### Aim of the task
Below are the entries. Print only the lines starting at the one with "The width and" and ending at the one with "Given: Click the ellipsis more-options icon", exactly, with no pictures.

### Data provided
============================================================

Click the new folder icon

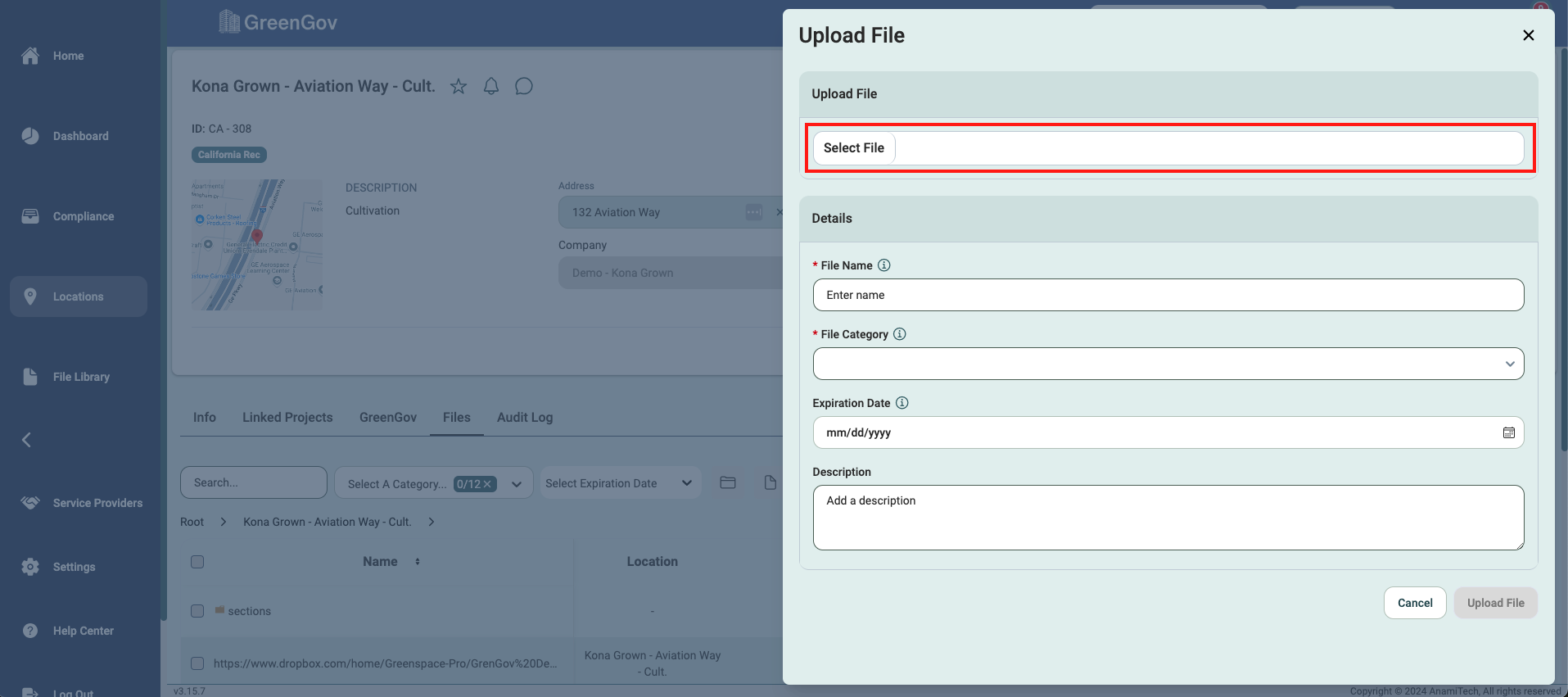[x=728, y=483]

============================================================

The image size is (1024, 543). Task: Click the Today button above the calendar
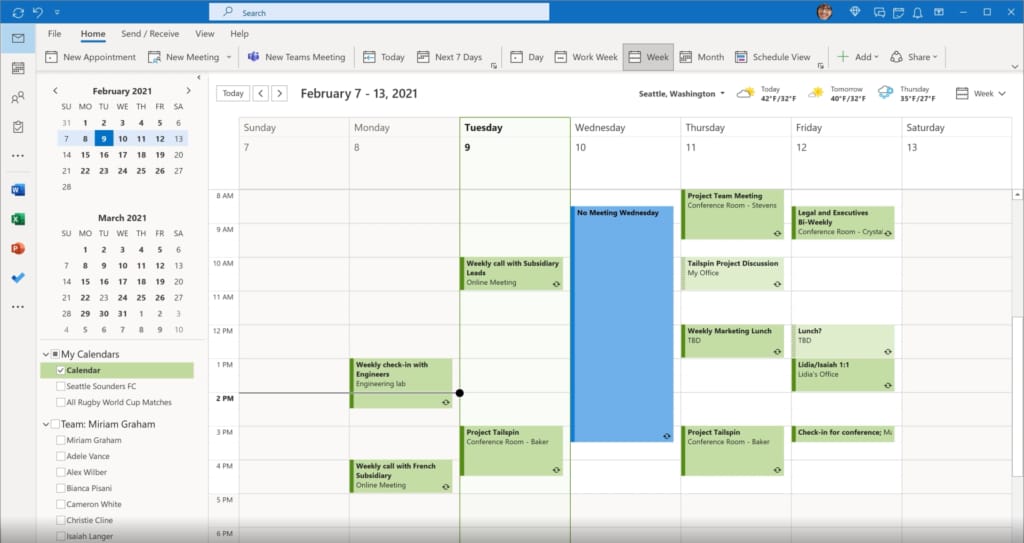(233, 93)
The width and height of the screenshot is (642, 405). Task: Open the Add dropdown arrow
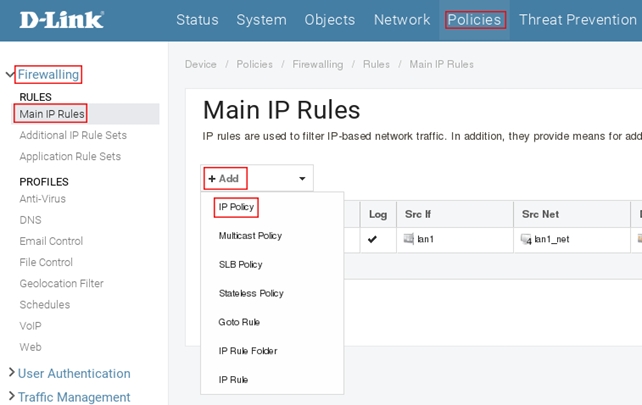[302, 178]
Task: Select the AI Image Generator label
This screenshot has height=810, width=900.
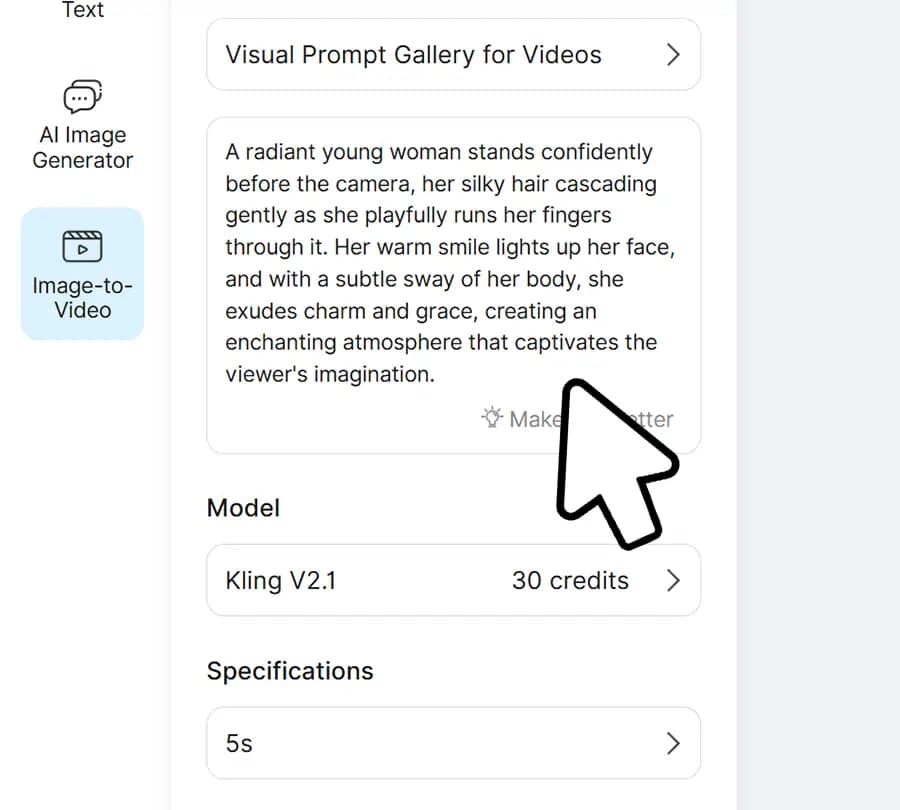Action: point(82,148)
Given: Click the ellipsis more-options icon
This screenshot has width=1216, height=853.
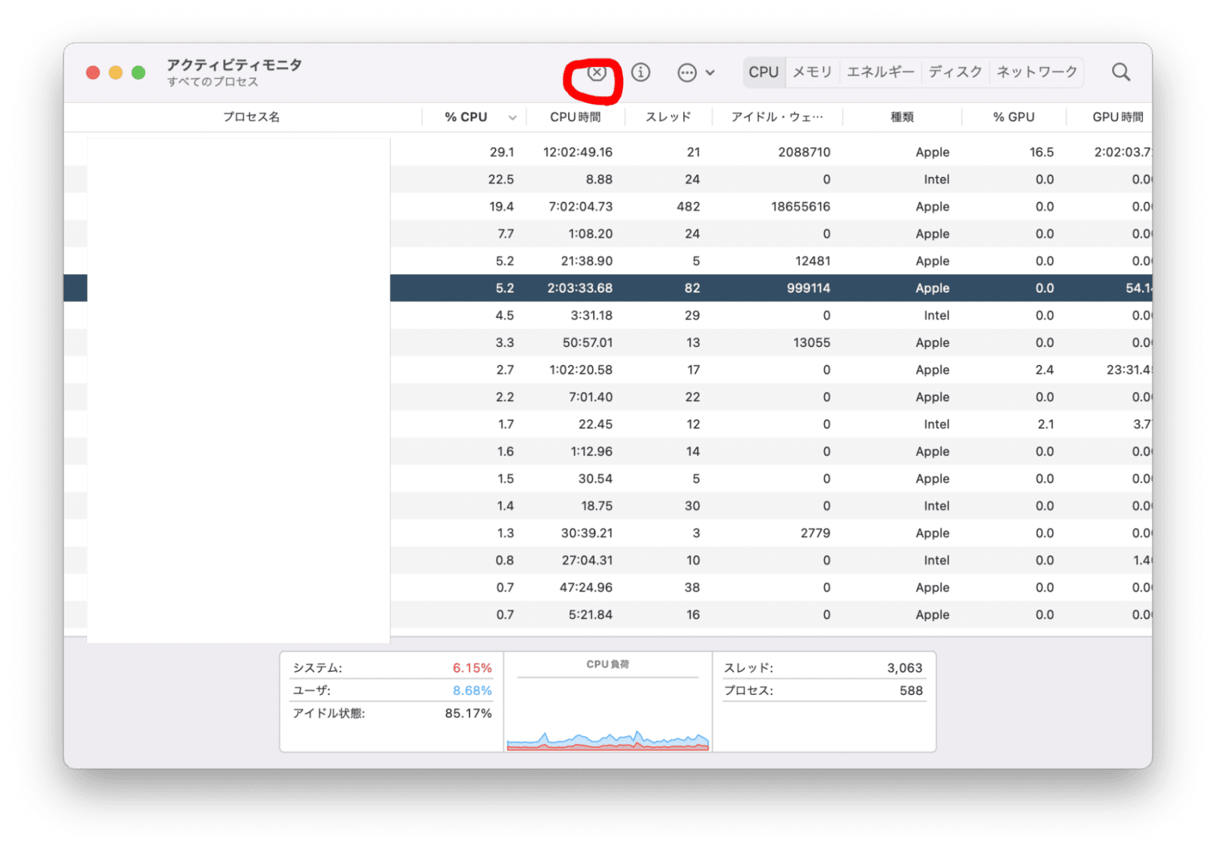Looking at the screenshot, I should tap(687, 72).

============================================================

### Response box
The width and height of the screenshot is (642, 405). Task: Open the Add dropdown arrow
[302, 178]
Task: Select the AI Image Generator label
This screenshot has height=810, width=900.
Action: point(82,148)
Given: Click the ellipsis more-options icon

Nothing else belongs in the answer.